Here's a more complicated example that constructs a multilevel tree:

sub init {
    my $self = shift;
    $self->add(
        RSS::Tree::Node->new('tv', 'TV')->match_title('^TV:')->add(
            RSS::Tree::Node->new('bb', 'Breaking Bad')
                           ->match_title('Breaking Bad'),
            RSS::Tree::Node->new('wire', 'The Wire')
                           ->match_title('The Wire'),
            RSS::Tree::Node->new->match_title('American Idol')
        ),
        RSS::Tree::Node->new('music', 'Music')->match_title('^Music:'),
        RSS::Tree::Node->new('film', 'Film')->match_title('^Film:')
    );
}

(The "American Idol" node is anonymous--no name was passed to its constructor--so items handled by it are simply discarded.)

If I were to define a render method on the main tree class, it would be inherited by all of the nodes in the tree. I would need to define a subclass of RSS::Tree::Node if I wanted different nodes in the tree to render themselves in different ways, or for more complicated matching than simple regex matching against items' creator, title, author, etc.

MISCELLANEOUS CONSIDERATIONS

Cacheing

It is highly recommended to employ cacheing, especially for feeds which render items by accessing the associated web pages.
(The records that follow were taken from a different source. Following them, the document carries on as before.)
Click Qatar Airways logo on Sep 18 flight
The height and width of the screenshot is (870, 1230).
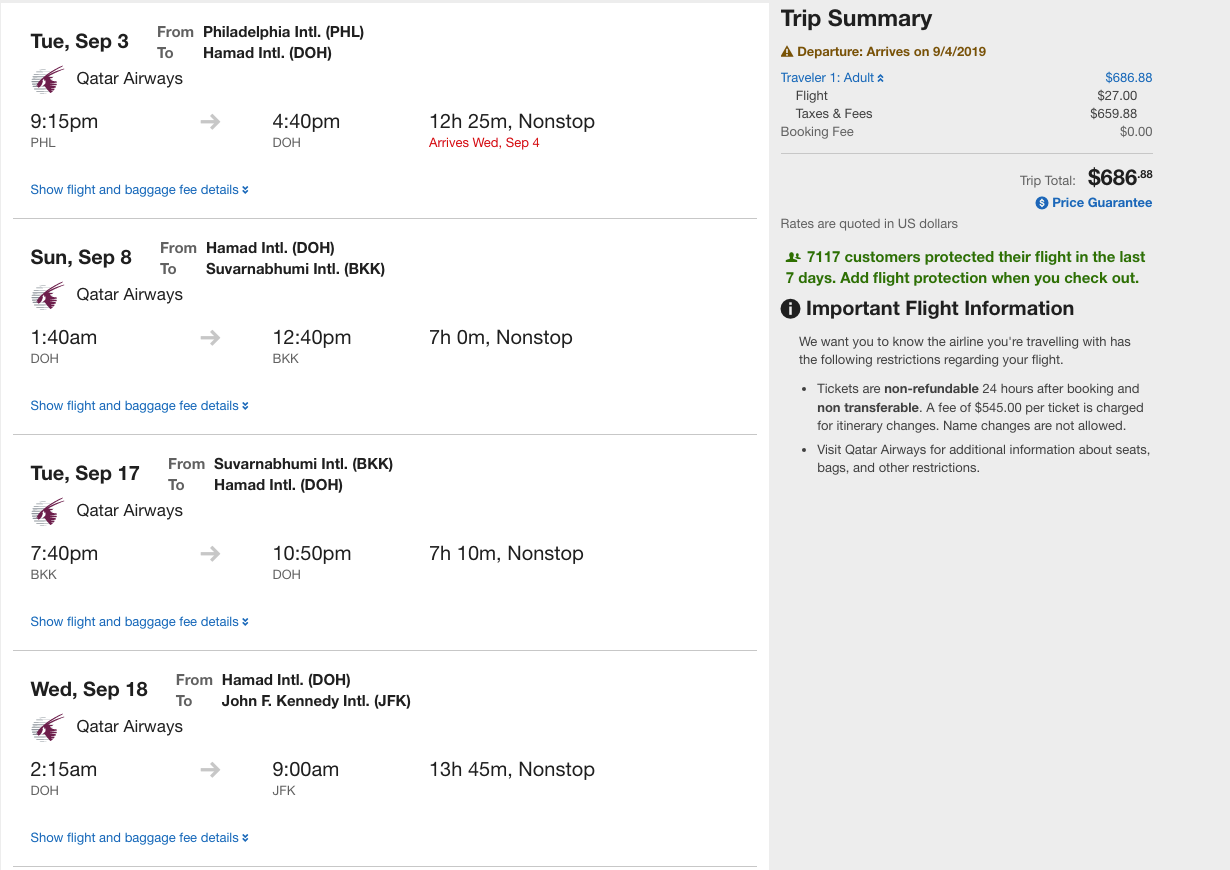tap(47, 728)
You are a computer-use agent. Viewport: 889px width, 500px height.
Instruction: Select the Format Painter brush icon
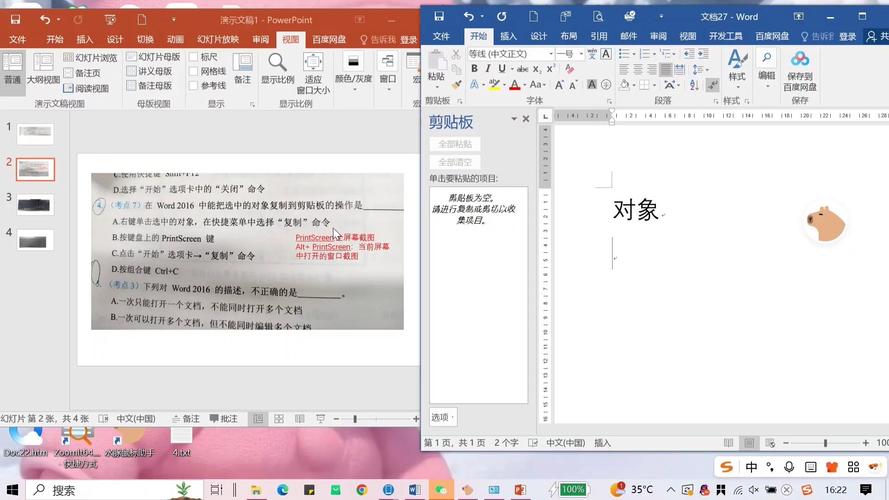point(456,86)
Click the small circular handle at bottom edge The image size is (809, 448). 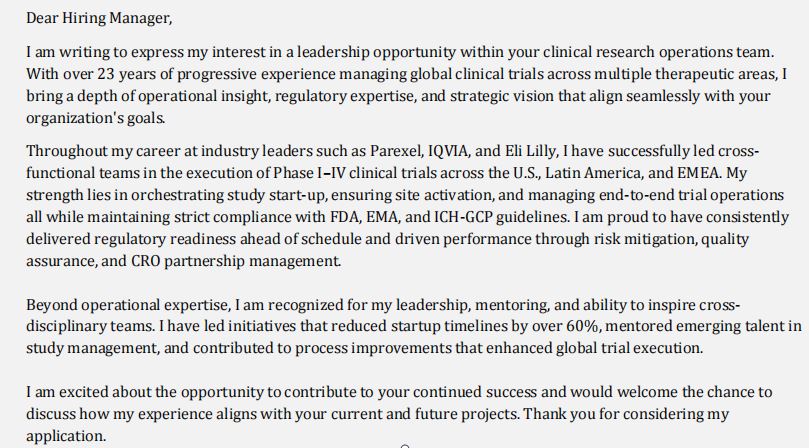pos(405,446)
Setting the environment variable RSS_TREE_CACHE_DIR will cause feeds to be cached in the directory named there, both the original source feed (by default, for five minutes) and the individual feed items, as rendered by the user code (by default, for one day).

The DBM::Deep module is employed to store cached information to disk.

Accessing Feeds

The transformed feeds output by RSS::Tree are conveniently accessed by aggregator services as simple, old-fashioned CGI programs. The write_programs method of RSS::Tree can create these programs. For example, consider the above multilevel tree example. The following command:

$ perl -MMyFeed -e 'MyFeed->new->write_programs'

...would create executable files tv.pl, bb.pl, wire.pl, music.pl, film.pl, and myfeed.pl in the current directory. Each program, when executed, would access the (possibly cached) source feed and emit a feed containing only those items handled by the corresponding node.

Stored in a web server directory set up to allow execution of CGI programs, these programs then become bona fide RSS feeds, to which aggregator services can be directed.